When thresholds are set too low the system will populate a high number of alerts that require analysis. If thresholds are set too high the amount of alerts will decrease, but the company may not detect all suspicious activities and will fail to meet regulatory requirements, which in turn risks both reputation and exposure to fines.

Analysis of the alerts may be time consuming, but must be completed with a sufficient level of scrutiny to ensure compliance with existing governance processes. False positives, which are likely to be the biggest challenge, should be identified and removed as quickly as possible.
Depending on the cycle to which systems are operating and the amount of data they are examining, the same type of activity may recur in every cycle. It is also possible that the same transaction(s) will trigger alerts across multiple scenarios (typologies). Identifying any recurring false positives and providing operational solutions in order to minimise their impact on the process is a crucial factor for organisations in order to minimise workload and duplication of effort.

Possible solutions?

If the IT system was able to learn from previous cycles and identify false positives before an alert was generated, it would be a ‘game-changing’ factor in transaction monitoring, speeding up and increasing the accuracy of identifying the truly suspicious activity. We are seeing increasing examples of machine learning in many areas of technology and financial institutions should grasp the opportunity to use it for repetitive analysis.

There are also alerts that are generated which carry a relatively low money laundering risk, e.g. an alert based on a counterparty moving funds between their own accounts (possibly held in different jurisdictions or in different banks). This type of false positive is common, but still requires analysis. If the system could perform a simplified up-front analysis to exclude these types of alert, or move them to a specially quarantined area, then allied with self-learning, the alert landscape becomes cleaner and only the truly suspicious transactions require costly human intervention.

To ensure accurate data and downstream reporting the data collection for transaction monitoring, especially when using multiple systems for different financial products, should be streamlined and cleansed to ensure that the monitoring results are consistent across products.

Compliance operations may be called a ‘necessary evil’ since these areas do not generate revenue and exist mainly to satisfy the regulators. However, these areas protect the organisation against multiple risks and prevent any potential fines for not complying with the regulations of the markets in which they operate. Reducing costs for compliance and transaction monitoring teams, whilst increasing the robustness of the surveillance and reporting, are therefore clear objectives for any organisation; which can be attained by increasing the intelligence of the technical solution, whilst streamlining processes and data.
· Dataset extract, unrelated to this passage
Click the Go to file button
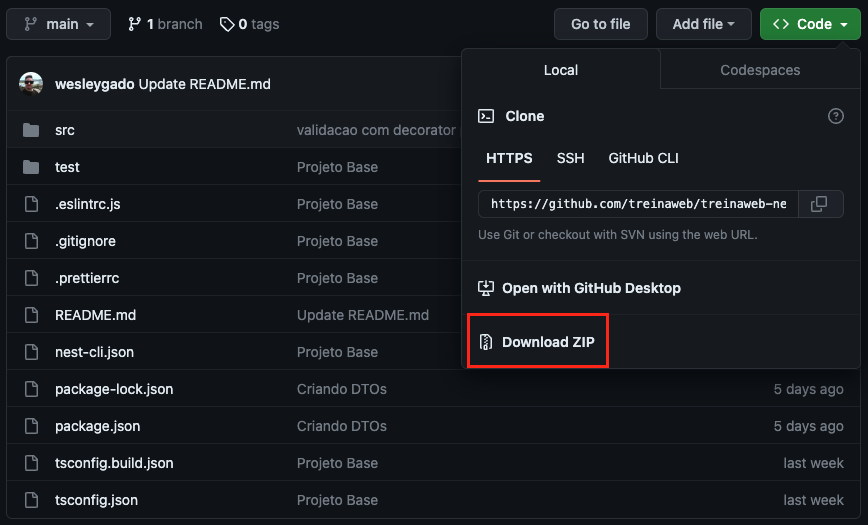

When organisations implement transaction monitoring operations, they must ensure that the systems are sufficiently robust and able to provide accurate proof to the regulator of both historic activity and current processes, from data capture to reporting.

Conclusion

The transaction monitoring operation has its challenges and is perceived by many organisations as a necessary cost which they need to incur to meet regulatory requirements. However, the area has great potential for increased automation and smart technical solutions, in order to minimise human intervention which ultimately leads to increased costs and the risk of additional error.

There are opportunities to create an operating model which links applications and data sources, to create a system that will ‘self-learn’ with the ability to identify only those transactions which posegenuine risks and should be reported.

Different types of organisation require different levels of integration and sophistication; therefore various rules are required to be applied for different types of money laundering and financial crime prevention.

Nowadays, there are many IT solutions for this process, however, only a system which can evolve and understand the challenges of the process will be successful in the longer term.